I am making a game that has a win state and a lose state. For each state, I would like to display a short animation of 2-3 seconds. The first animation consists of 60 PNGs, at a rate of 30 fps, and the second animation consists of 80 PNGs, also at 30fps. I have tried various methods, and searched extensively for a solution, but the top two results I keep finding are to use UIImageView animationImages and Core Animation. Using UIImageView works very nicely in the simulator, but takes forever to run the first time on the device. I figure this is because the images need to be loaded into memory. I am using “imageNamed” to populate the animationImages array, but I guess they need to be rendered the first time the animation is called? I have tried pre-rendering them when the app loads, and this seems to do the trick, but pre-rendering all those images takes nearly 10 seconds, which is not user friendly. I would also be open to using Core Animation, but I have very limited knowledge of it so a detailed explanation would be greatly appreciated. Thanks!
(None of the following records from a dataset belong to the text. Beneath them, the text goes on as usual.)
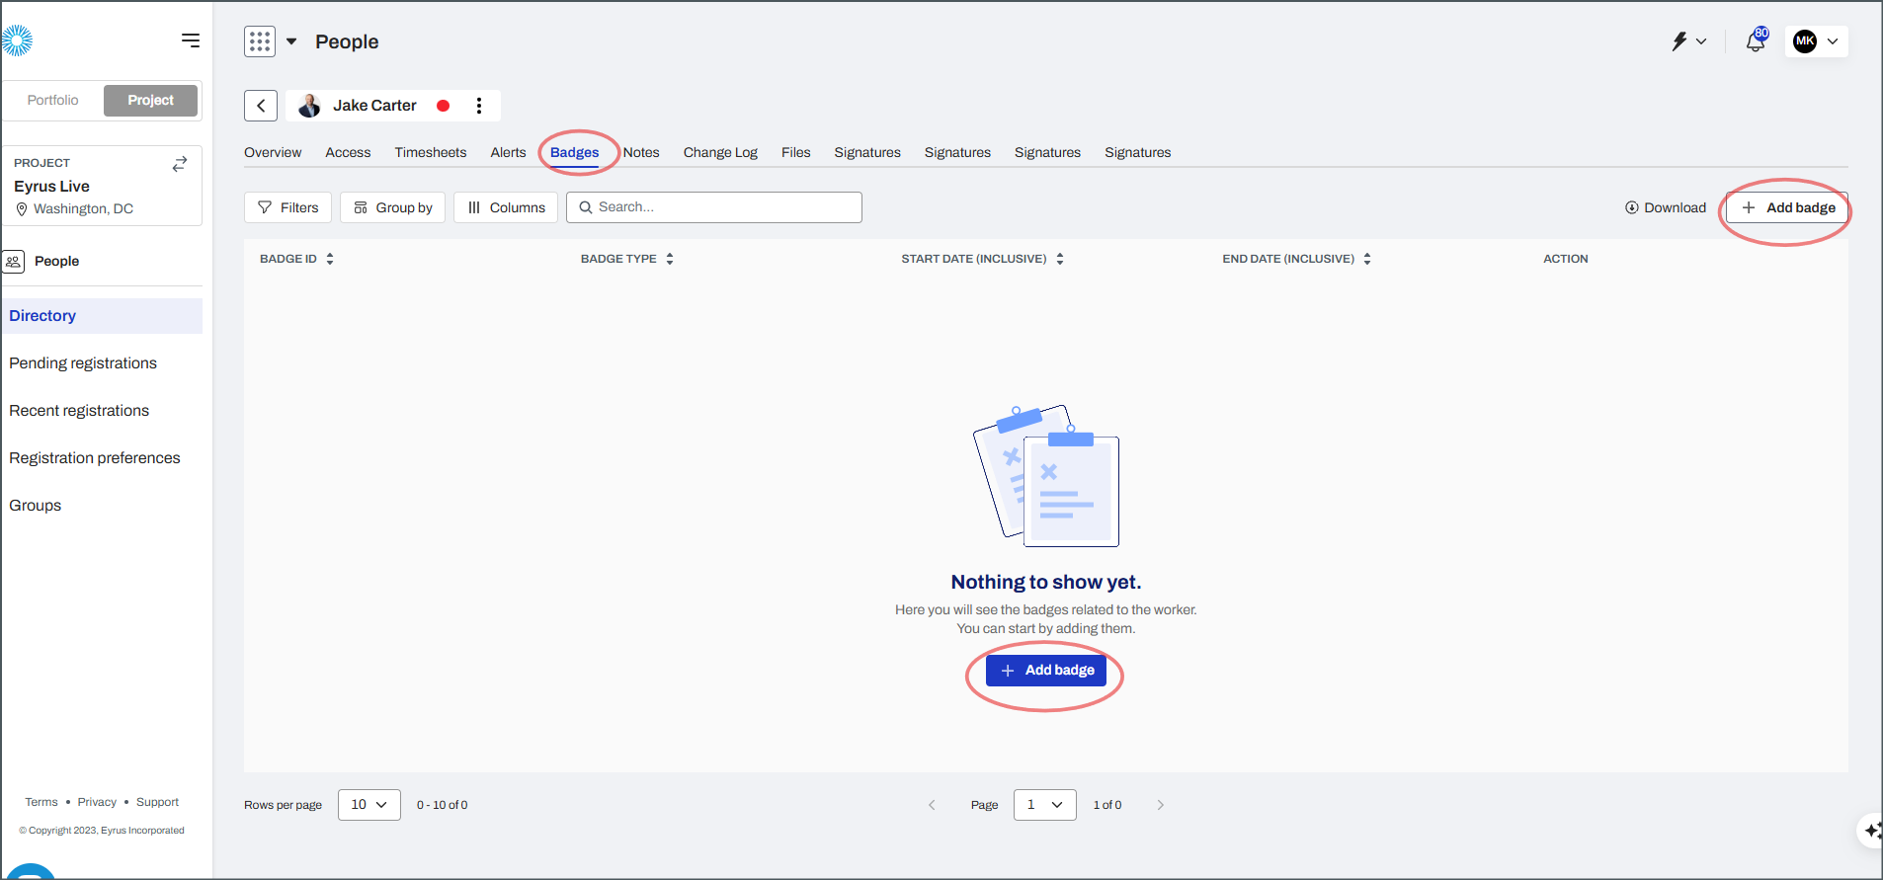
Task: Click the Download button
Action: click(1666, 208)
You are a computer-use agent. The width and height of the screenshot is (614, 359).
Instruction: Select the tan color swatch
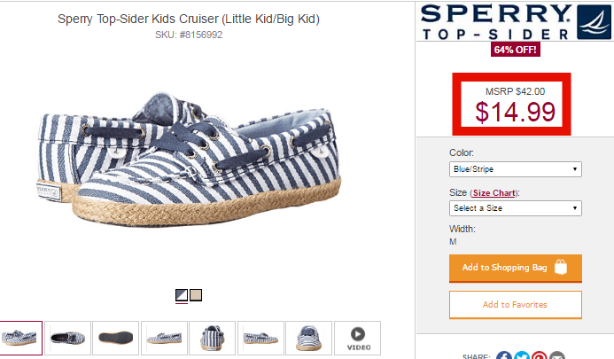tap(196, 295)
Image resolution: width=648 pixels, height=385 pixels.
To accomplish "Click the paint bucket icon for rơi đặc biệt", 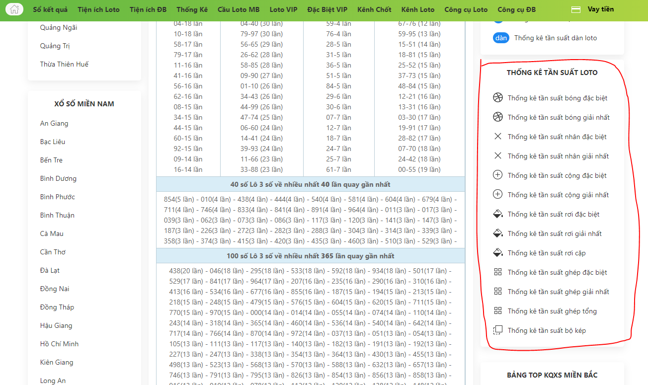I will 498,214.
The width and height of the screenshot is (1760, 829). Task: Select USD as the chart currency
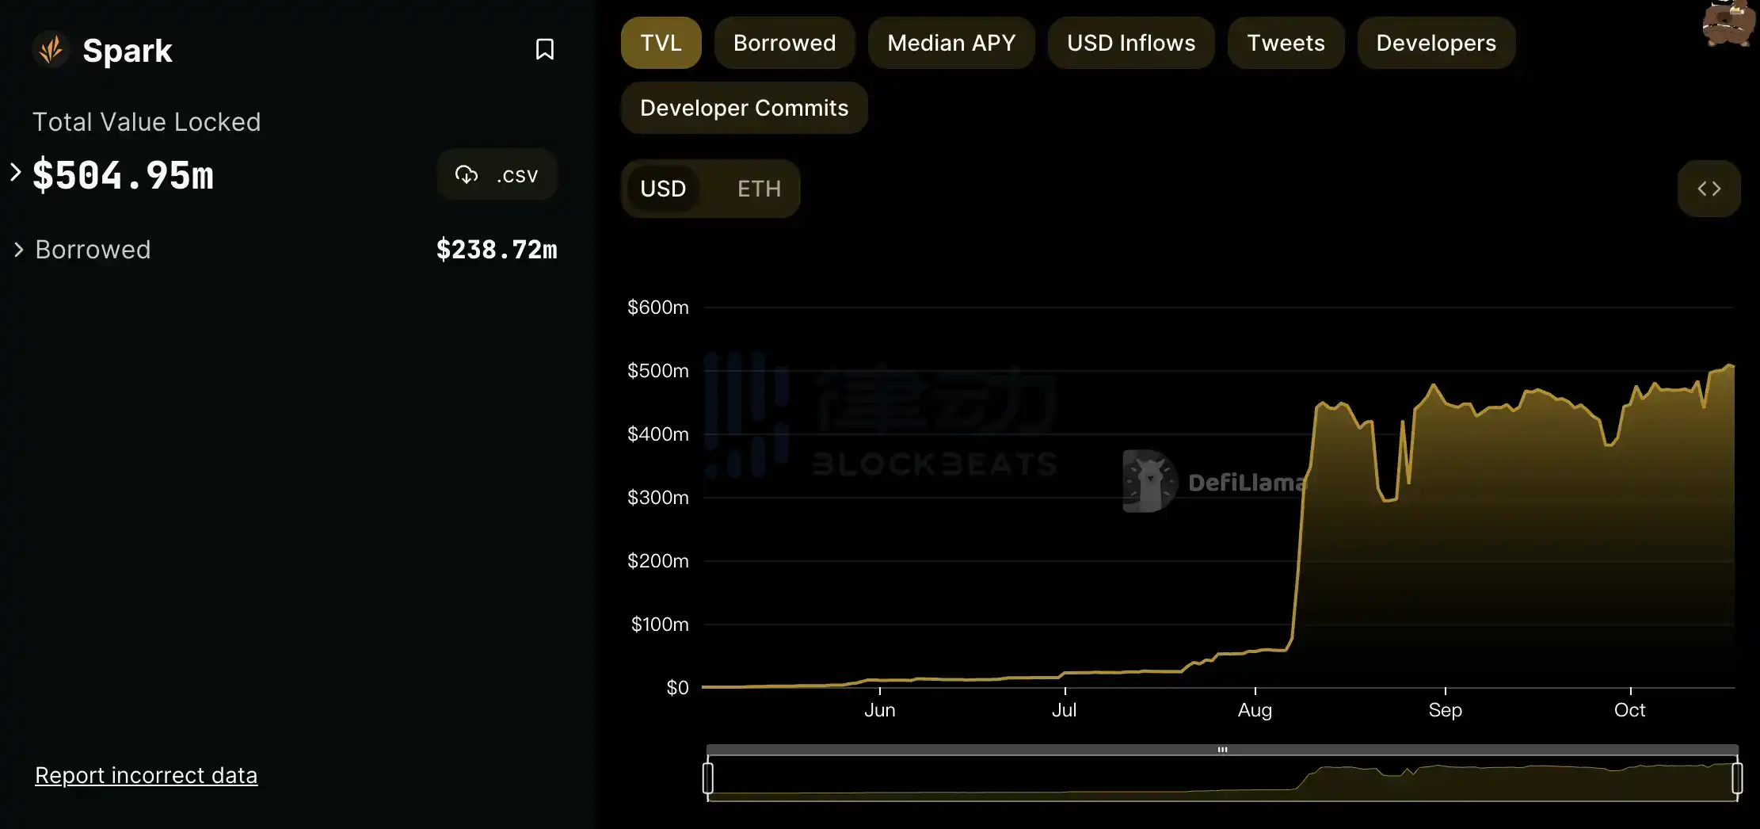pyautogui.click(x=663, y=189)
when you say that I need to load everything at the app’s startup, what exactly do you mean? Right now, I initialize both arrays of animation images when the app loads, like this:
// Create thinnestAnimation Array
thinnestAnimation = [[NSMutableArray alloc] init];
for(int i = 1; i <= 60; i++)
{
UIImage *thinImage = [UIImage imageNamed:[NSString stringWithFormat:@"ThinnestJump_%d.png", i]];
[thinnestAnimation addObject:thinImage];
}
thinAnimationImageView.animationImages = (NSArray *)thinnestAnimation;
thinAnimationImageView.animationDuration = 2.0;
thinAnimationImageView.animationRepeatCount = 1;
thinAnimationImageView is an IBOutlet in my interface, and I call [thinAnimationImageView startAnimating]; when I want to animate the sequence of images. This heavily lags on the first call, but is fine thereafter. Is there anyway to prevent it from lagging the very first time?
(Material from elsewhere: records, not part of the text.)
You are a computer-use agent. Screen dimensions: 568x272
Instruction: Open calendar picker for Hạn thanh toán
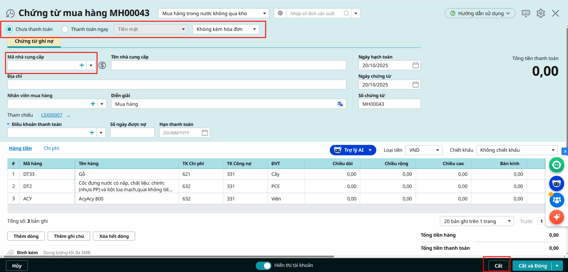[x=205, y=133]
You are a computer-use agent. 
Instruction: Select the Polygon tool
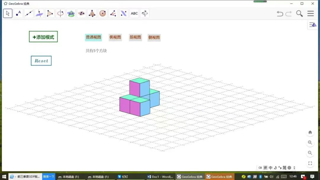50,13
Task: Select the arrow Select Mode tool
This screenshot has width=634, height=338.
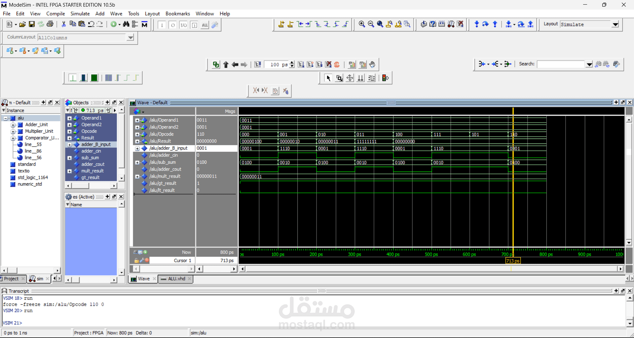Action: 328,78
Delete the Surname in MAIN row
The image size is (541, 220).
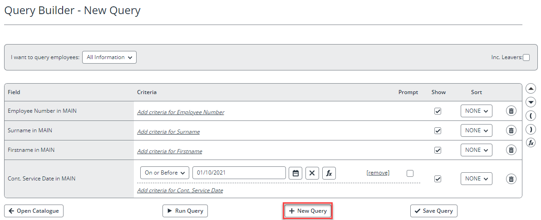[511, 130]
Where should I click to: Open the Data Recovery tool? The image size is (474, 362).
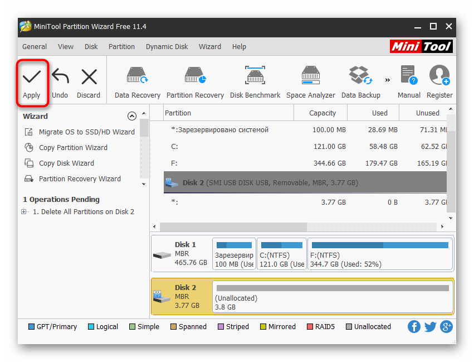tap(137, 77)
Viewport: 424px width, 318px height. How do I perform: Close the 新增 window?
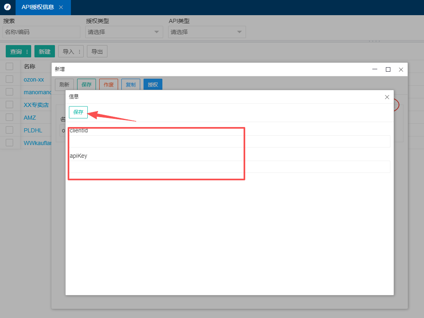[401, 70]
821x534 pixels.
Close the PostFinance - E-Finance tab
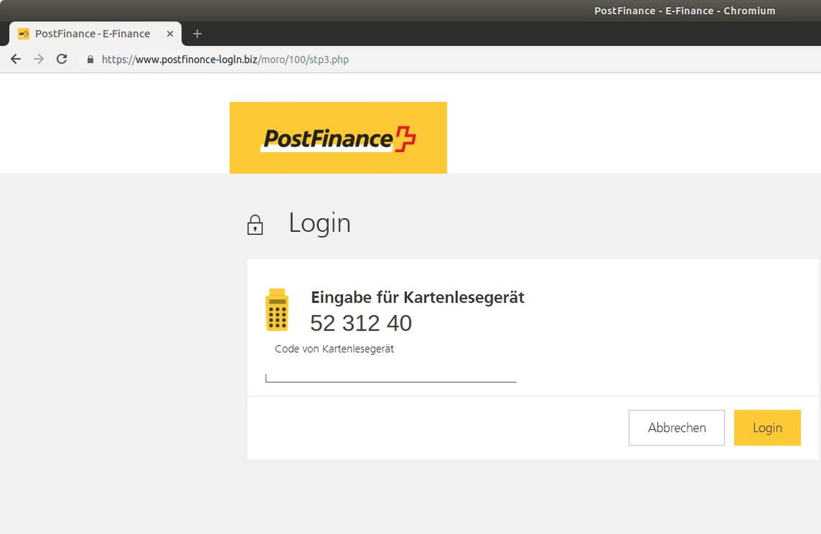tap(170, 34)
UIImageView‘s built-in animation features are a good way of doing it. However, you need to load everything before you need to animate, such as at the app’s startup. If you need multiple different animations to be ready, load multiple UIImageView objects at startup and call the one you need later, with itsstartAnimatingmethod.There are other methods to animate as well, such as using Cocos2D which uses OpenGL for animation, much faster performance. But then you have build your app in a different framework altogether, which might be overkill depending on what else is going on in your app.